중합효소 연쇄 반응의 변형 방법으로는, RNA를 대상으로 역전사효소를 이용하여 역전사 반응을 시행하여 complementary DNA를 합성하여 이를 주형으로 이용하여 중합효소 연쇄 반응을 시행하는 역전사중합효소 연쇄 반응(reverse transcriptase polymerase chain reaction, RT-PCR)과 형광물질을 사용하여 DNA를 증폭시키면서 증폭산물을 동시에 검출하는 실시간 중합효소 연쇄 반응 등이 있다.

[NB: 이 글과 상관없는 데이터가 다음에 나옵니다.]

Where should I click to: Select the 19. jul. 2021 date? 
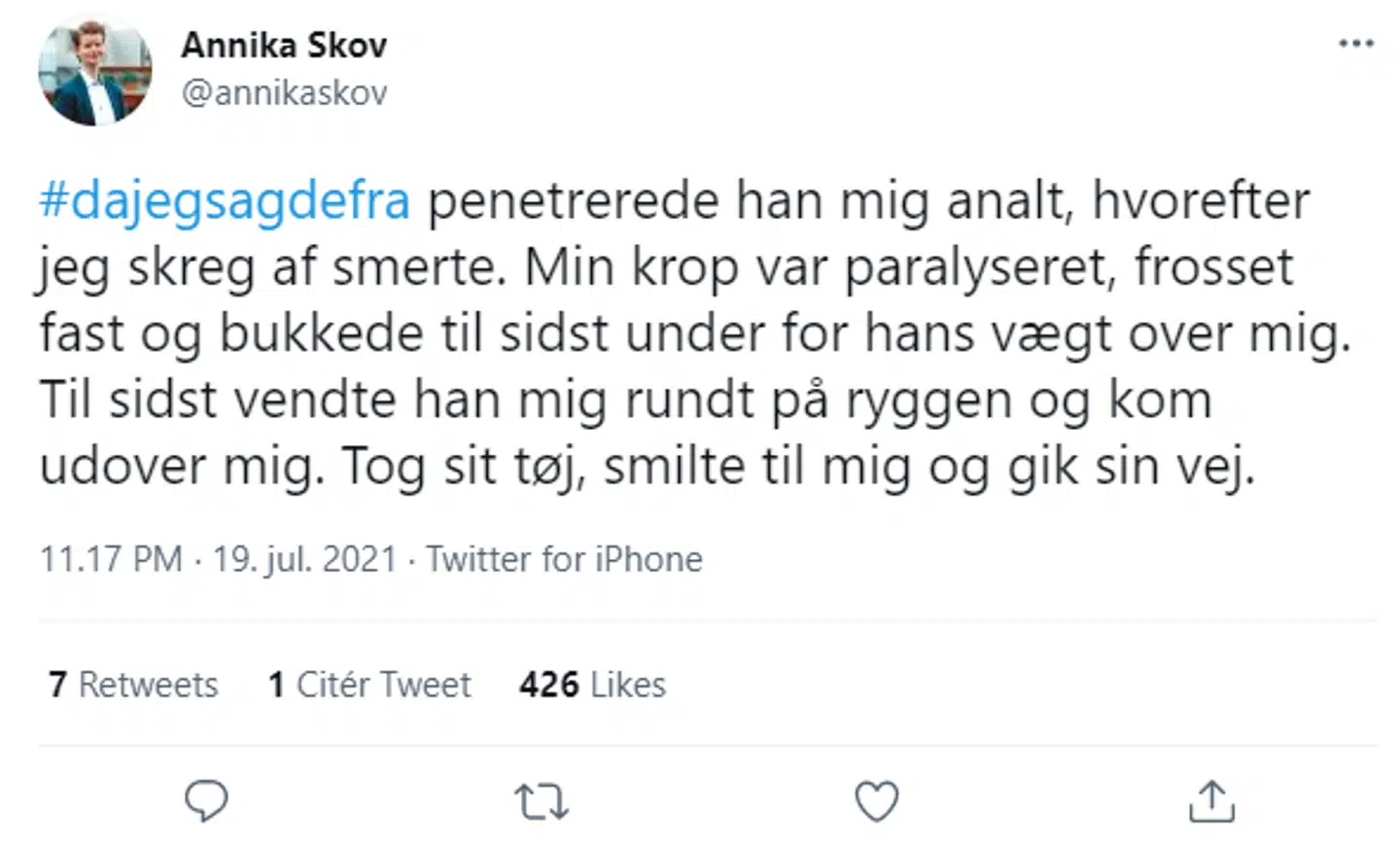coord(304,559)
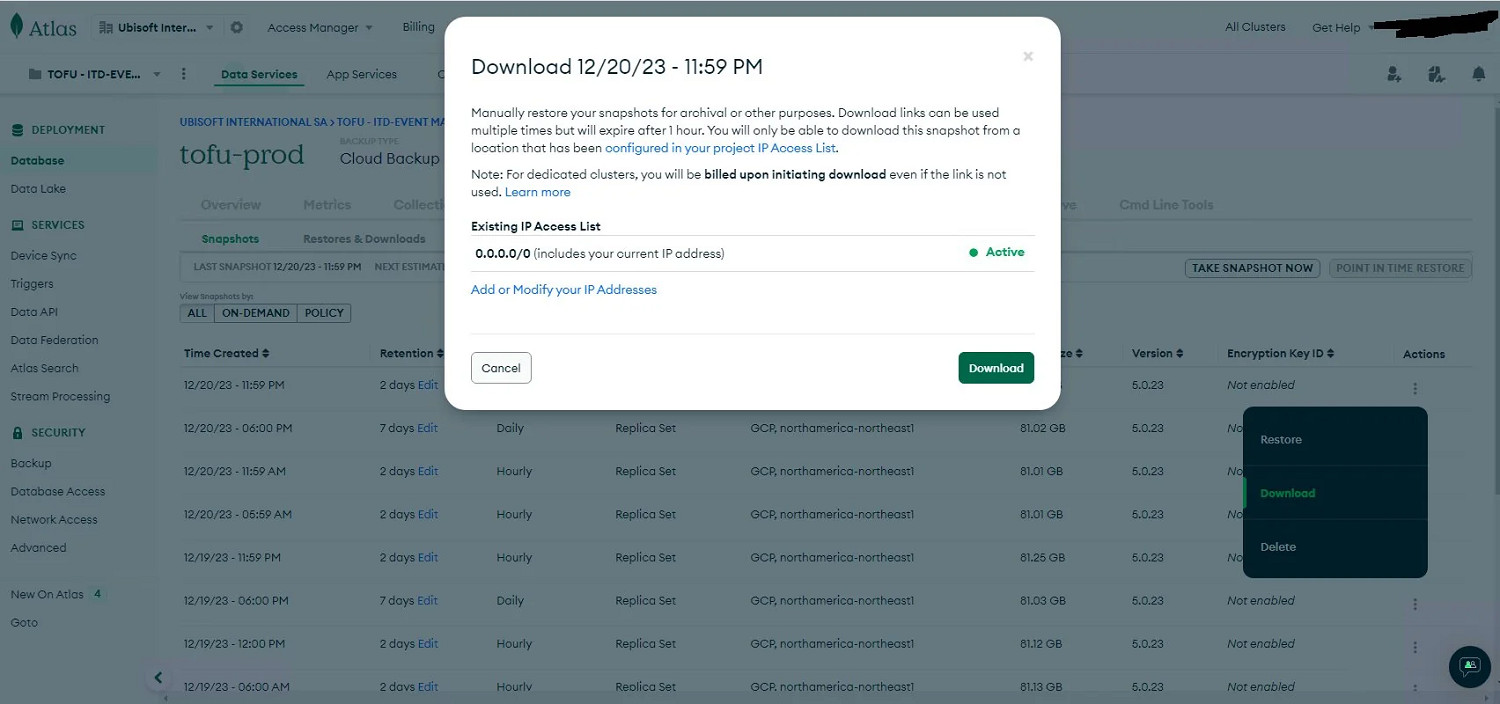Show ALL snapshots filter
Screen dimensions: 1500x704
coord(197,313)
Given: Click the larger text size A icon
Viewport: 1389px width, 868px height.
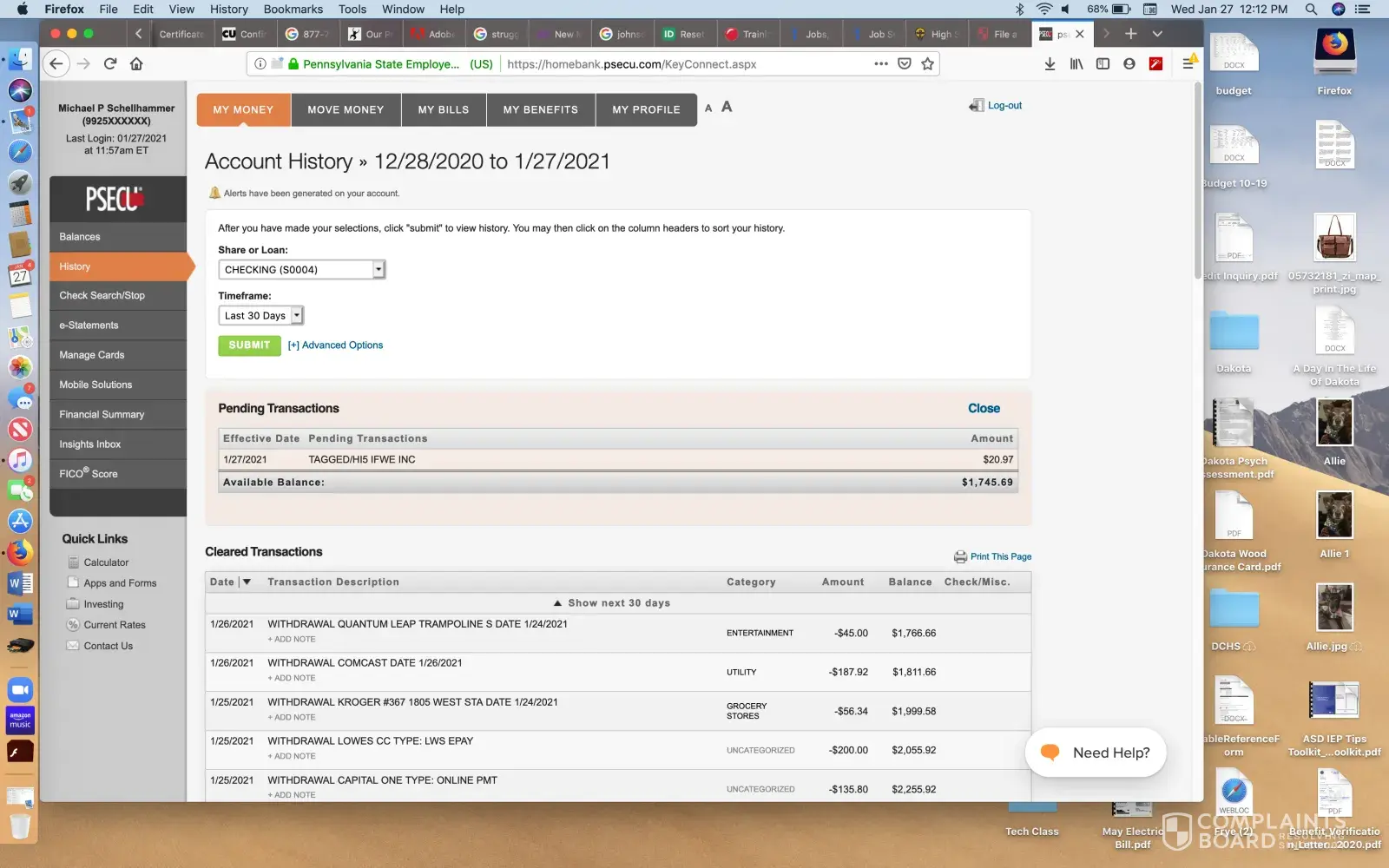Looking at the screenshot, I should (x=727, y=107).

[네이버 지식백과] 중합효소 연쇄 반응 [polymerase chain reaction] (서울대학교병원 의학정보, 서울대학교병원)

 

 

요약하자면 PCR 단계는 Denaturation, annealing, extension 의 3과정을 반복하게 된다.

 

Denaturation 과정에서 붙어있는 두 가닥의 DNA를 분리시키고

annealing 과정에서 온도를 낮추어 primer가 증폭되기를 원하는 서열 말단에 붙게하고

extension 과정에서 온도를 올려서 DNA를 합성하게 한다.

 

이 과정을 반복하면 DNA 는 2의 제곱 배로 수가 많아지게 된다.